The scene is different now, changed, but is the same as if it had only ever been this room, a school house? It is occupied by two people, a boy and a male from the previous scene that seemingly never occurred. The dragon is looming, speaking words the coyote is already aware of as he listens to them for the first time. The boy is dimmed, quiet. Obedient. The dragon speaks and the coyote feels confusion and anger, though certainly not of the level of his cousins, as he is abused with indifference. The dragon speaks lies and half-truths in a way that is the polar opposite of how the coyote views his own arsenal, and the boy drinks deeply of his poisonous mindset. Aware of the scene before it is concluded, he perceives the scene freshly, with renewed horror and wanting to shout down the agreeable and impressionable child.
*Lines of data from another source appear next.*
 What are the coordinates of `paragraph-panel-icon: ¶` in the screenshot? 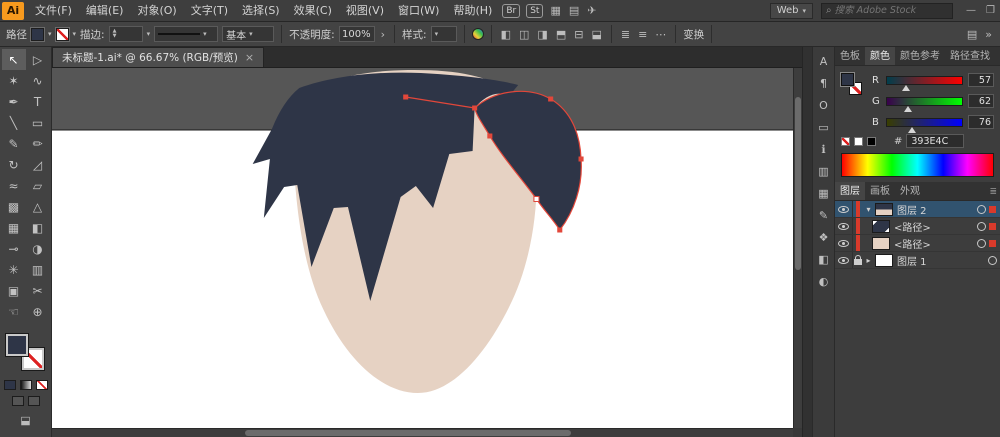 It's located at (824, 84).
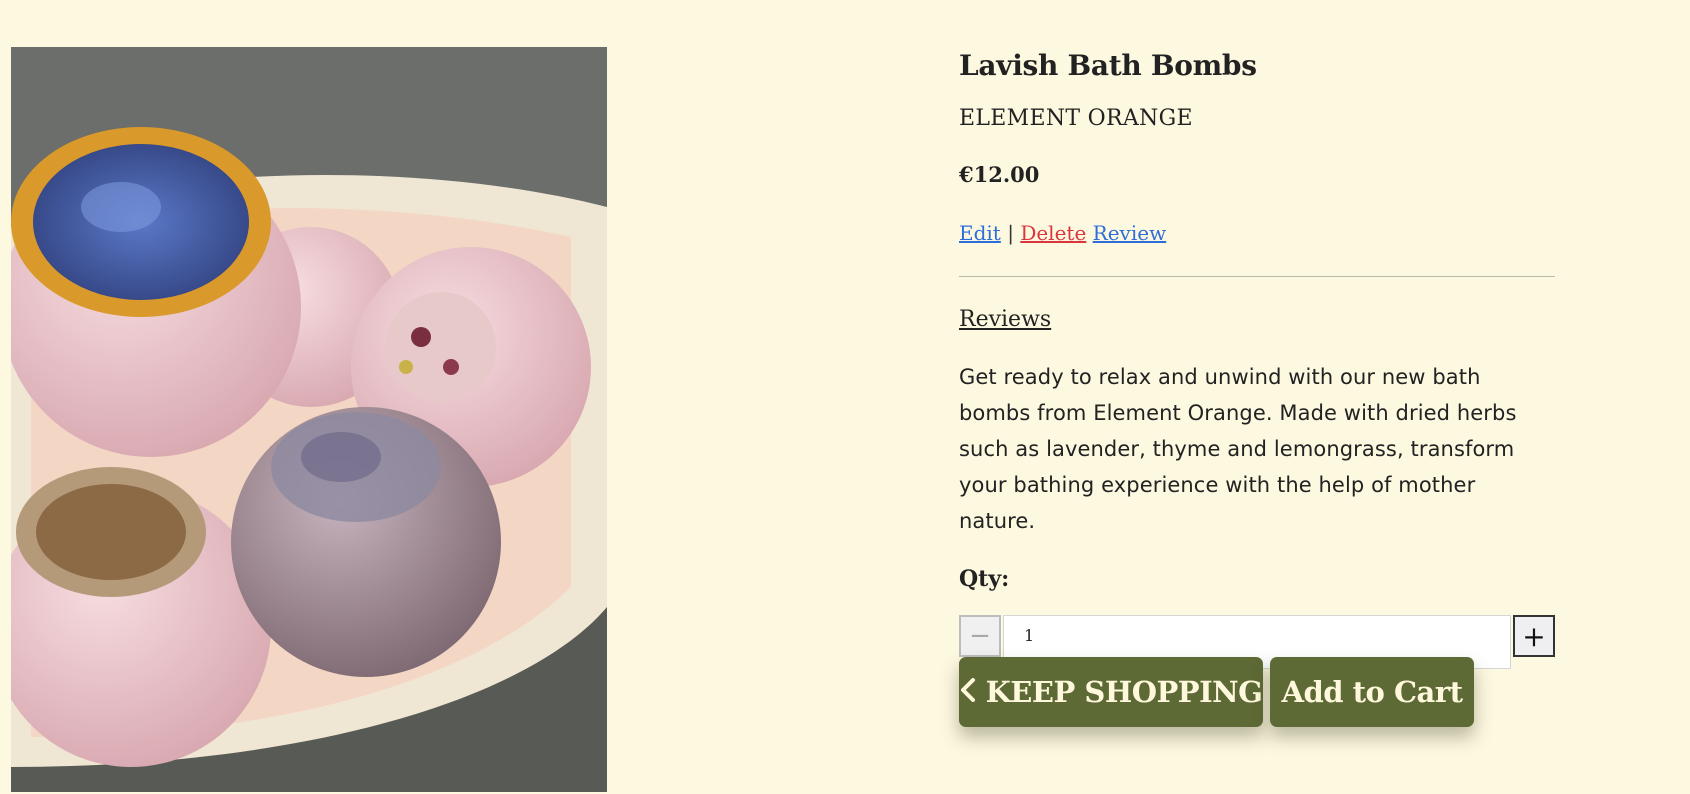  What do you see at coordinates (1005, 320) in the screenshot?
I see `reviews-link: Reviews` at bounding box center [1005, 320].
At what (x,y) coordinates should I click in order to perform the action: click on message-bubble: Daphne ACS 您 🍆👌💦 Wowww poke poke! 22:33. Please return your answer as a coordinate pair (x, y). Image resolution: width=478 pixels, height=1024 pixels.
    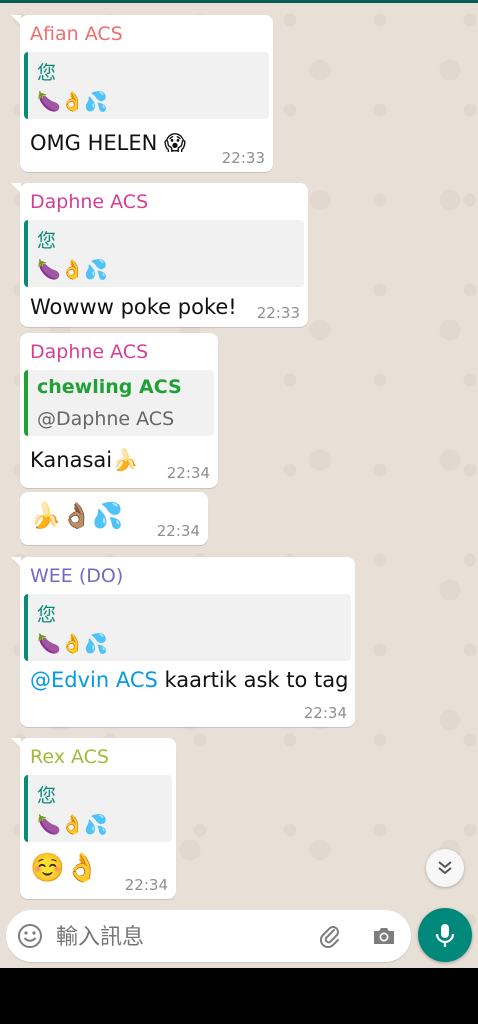
    Looking at the image, I should click on (160, 255).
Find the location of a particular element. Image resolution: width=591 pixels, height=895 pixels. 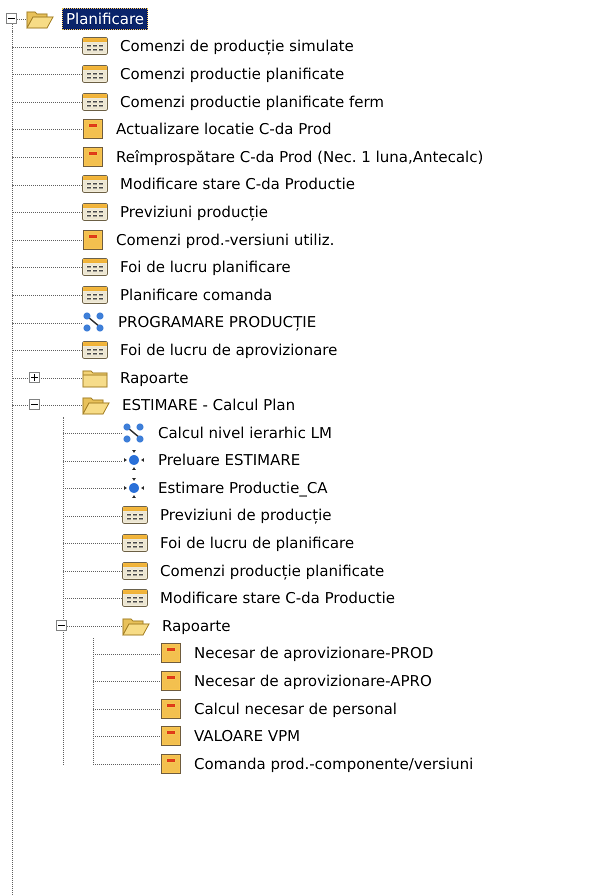

plus-icon is located at coordinates (34, 377).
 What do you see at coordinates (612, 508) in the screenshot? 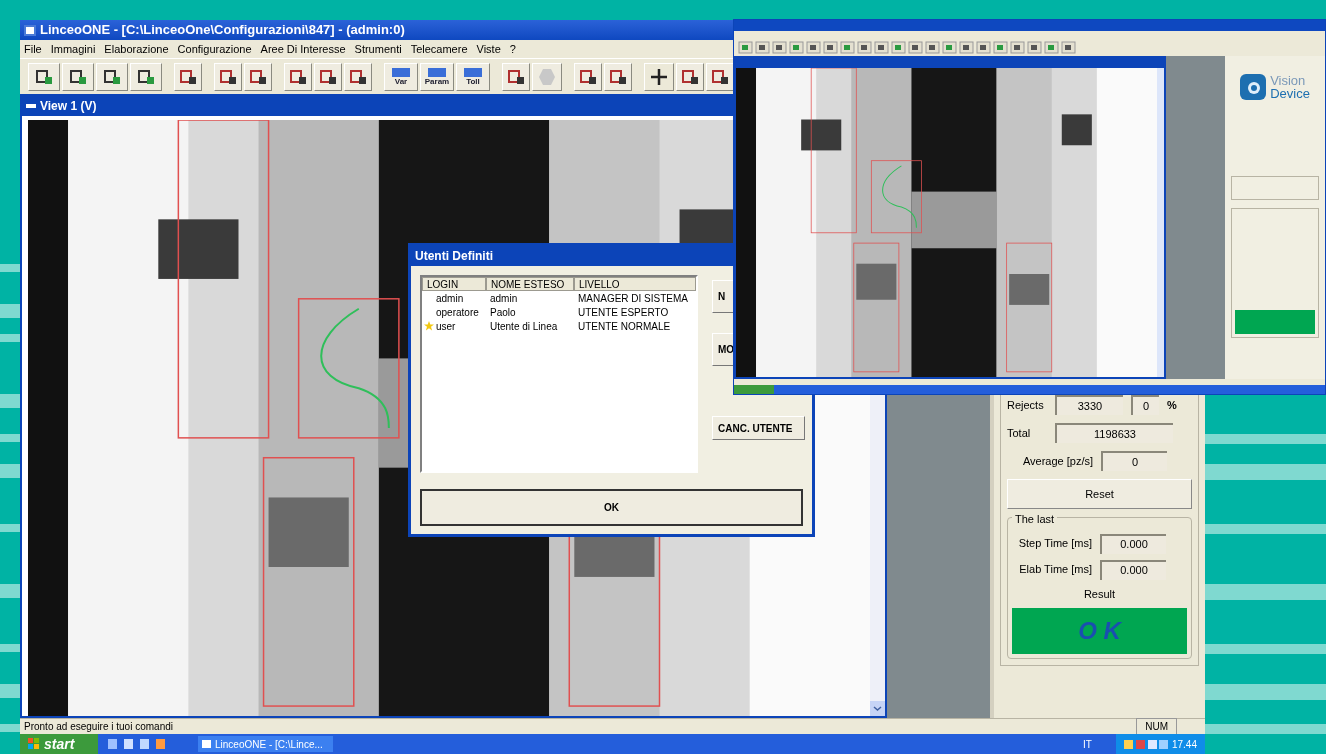
I see `ok-button: OK` at bounding box center [612, 508].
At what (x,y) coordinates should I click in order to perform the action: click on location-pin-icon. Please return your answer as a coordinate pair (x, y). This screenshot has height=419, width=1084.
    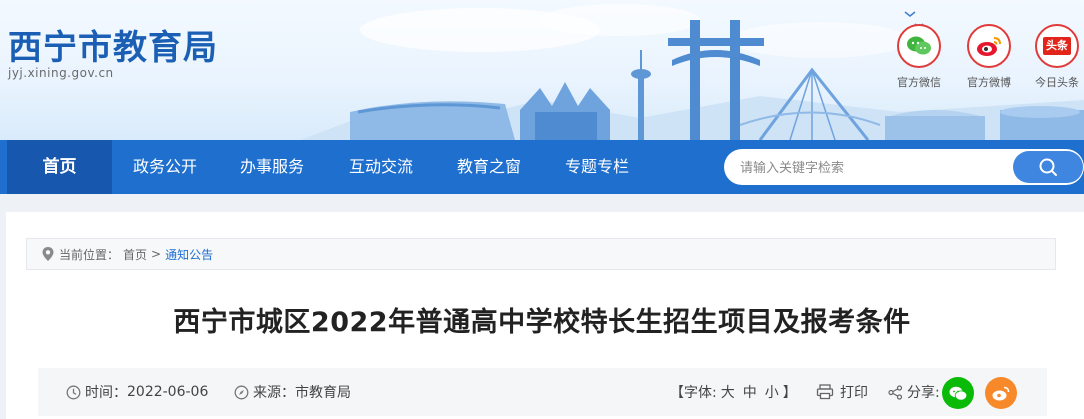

The coyote was thrown back by his new perception, his eyes and mindset feeling frayed as he witnessed part of himself in the shared consciousness of his newfound state watch himself through the eyes of what shared his consciousness. The awareness extends to something not viewed corporeally and instead shows a strange duality of reality and the dreamworld. In one eye, he sees himself as the rest of him sees himself, trotting recklessly through the woods without regard for his tail. He had been made aware of the extra pair of eyes given his semi-permanent view in the sky, and in his other eye he saw himself as he had been dreamed to be. The mask he wore painted on his face since birth was overlaid by yet another that had been on his face since Birth, and on top of that even was one given to him by the wild dreams of myth and legend. He wasn't sure exactly who he was viewing at any point in time except for the implication, despite the vision being clear as day.

Things were made clear as his shared awareness echoed in his mind. Feelings that existed before he did, truly, came to the front, flooding. Cunning Fool was lost in them for a moment, scrabbling for air and orientation amidst a wall of complex thought and emotion. The cold walls of aloofness in his companion and self are laid plain before him, their construction bare, their implementation obvious. He sees how his own attempt at wit comes across like barbs, sharp and biting. His attempt at friendly compassion come across as cold indifference.
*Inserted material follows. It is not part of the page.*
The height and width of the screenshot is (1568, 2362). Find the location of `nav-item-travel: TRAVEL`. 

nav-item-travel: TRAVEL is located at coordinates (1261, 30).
The scene is different but the same as it ever was, and he is inside the diner of his dreams. There is the woman, glorious and plain, and his Father, grinning and laughing constantly. The punchline is revealed, and it hits like a sack of bricks. The Trickster looks directly into that bubble of awareness, seemingly looking everywhere at once despite being straight ahead, and his words feel more for his son than they did for his nephew.

A fine joke. A fine joke.

Repeated for them both, perhaps.

Awareness floods in anew, in a form Cunning Fool can naturally interpret. He sees the insect, the vermin. He shares a gasp at the sharp implement piercing them both. He thinks he understands what has drawn him here. And before him, imprisoned in his own personal dungeon of despair and misery, his new friend.
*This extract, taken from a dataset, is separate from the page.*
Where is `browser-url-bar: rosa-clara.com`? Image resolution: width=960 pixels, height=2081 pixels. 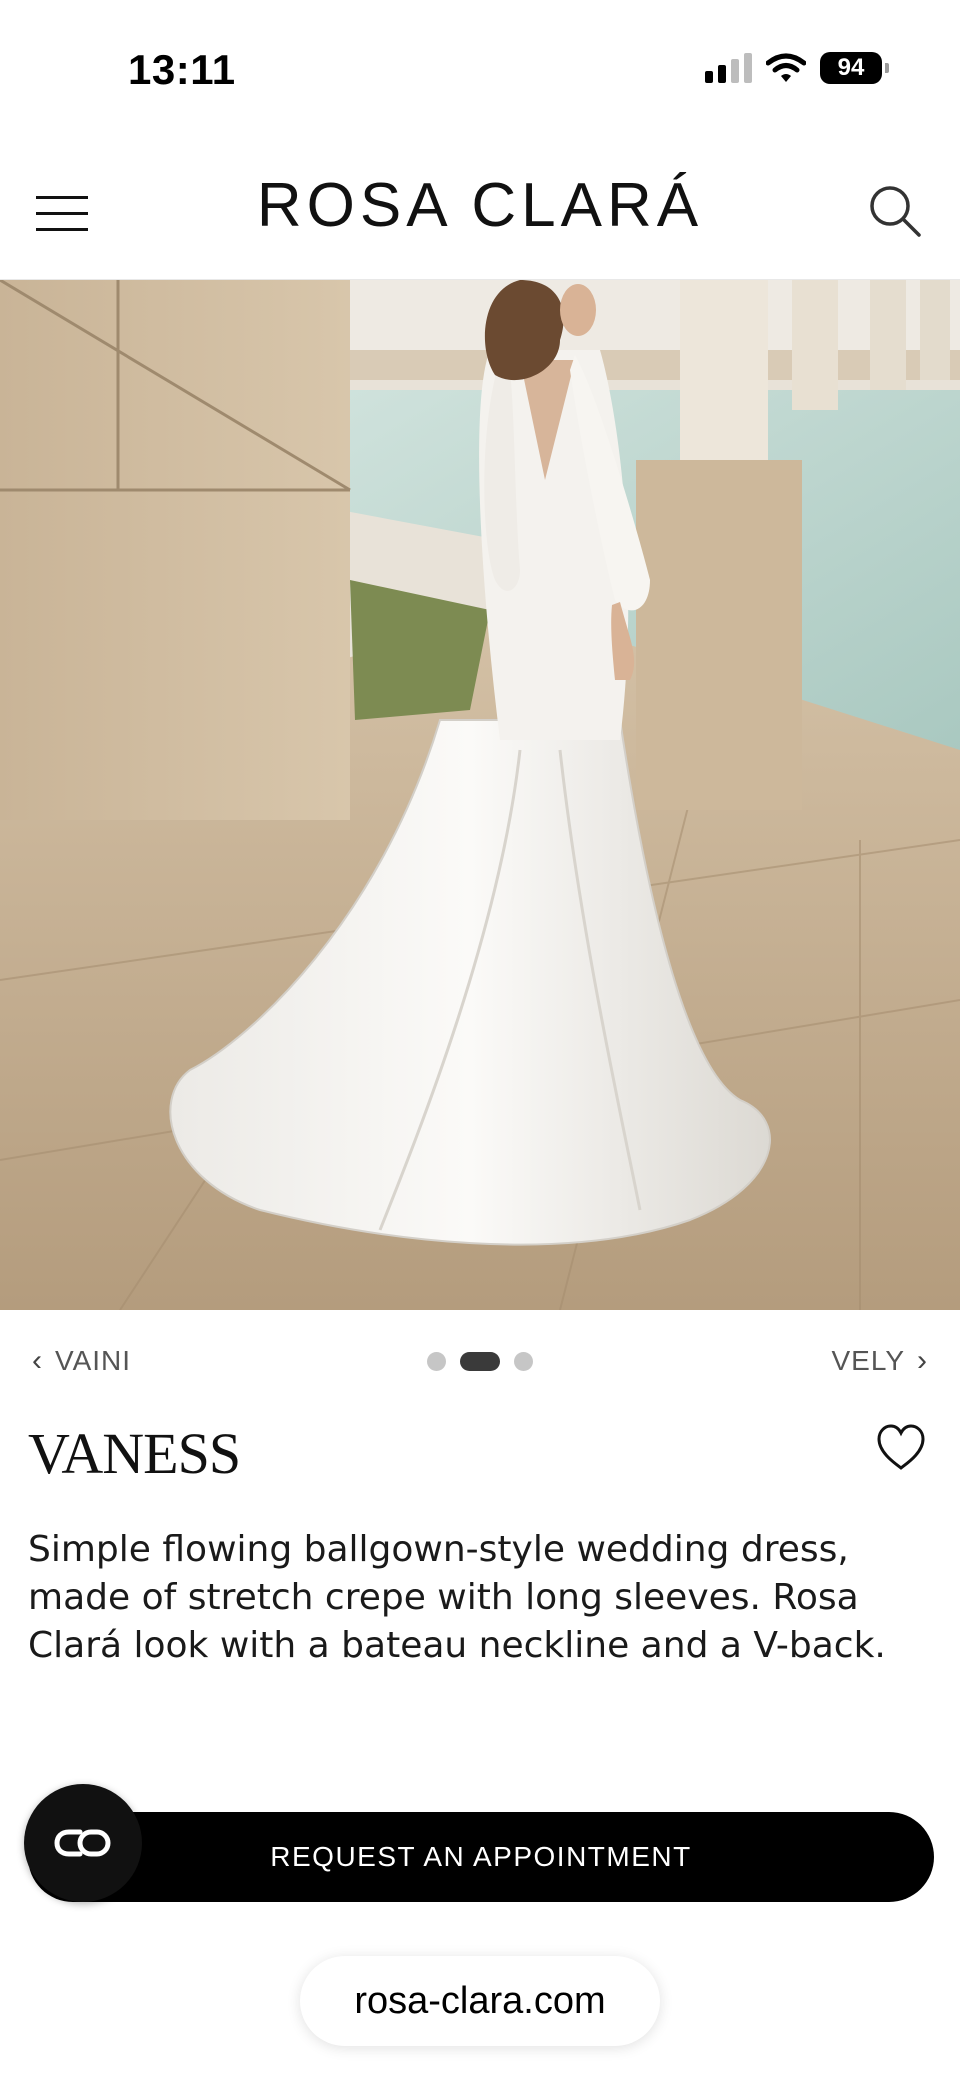
browser-url-bar: rosa-clara.com is located at coordinates (480, 2001).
Walls between them, built by both, owned by neither. He could glimpse a friend in need, a companion who sought kinship and deeper. Cunning Fool did not quite grasp what his role was, as was his namesake, but he knew how to help here. Inside, his mind touched on the gift his cousins had lent him without knowing it, his paws grasping for it but sliding away. Their rage could do nothing here.

"A fine joke. But I can do you one better."

Cunning Fool trotted along the line of hedges, peering through the tightly coiled branches and barbs to look on his friend within. He felt a knot of guilt and sympathy and took footing, attempting to brace himself.

"Ryoki, I am here. You do not have to be afraid any longer, or feel sorry. I have heard you, and I remain here. Won't you please wake up and come speak with me? We have much to talk about, I would like to think, and many thoughts and feelings to exchange. So please, wake up. I am here."

He stood anxiously, wondering if his words were even aloud.